EXERCISE PROMPT
Restate all of the records below exactly. Do not carry over any image.
_ _ _ _ _ _ _
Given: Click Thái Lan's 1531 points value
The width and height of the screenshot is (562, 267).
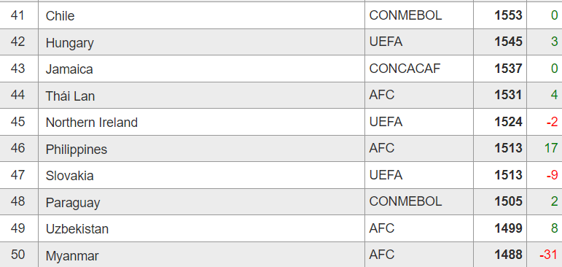Looking at the screenshot, I should pyautogui.click(x=508, y=95).
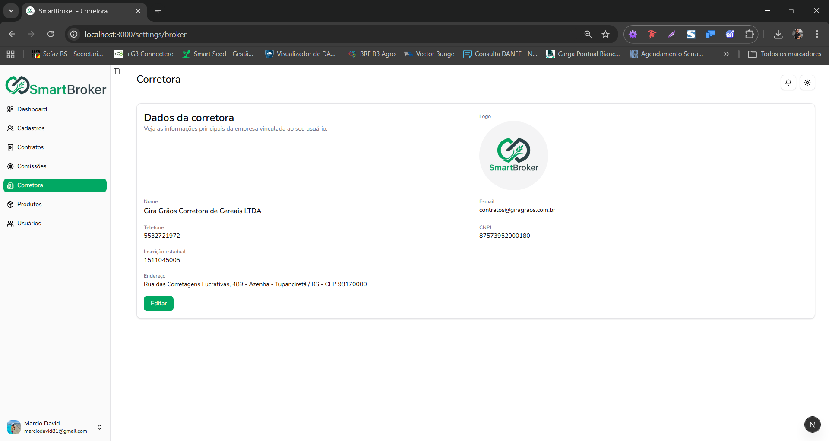Click the SmartBroker round logo image
The height and width of the screenshot is (441, 829).
coord(513,156)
_ _ _ _ _ _ _
SOLUTION TO THE PROBLEM
Given: Click Thái Lan's 1531 points value
The width and height of the screenshot is (562, 267).
Looking at the screenshot, I should pyautogui.click(x=508, y=95).
Click the SmartBroker round logo image
The height and width of the screenshot is (441, 829).
coord(513,156)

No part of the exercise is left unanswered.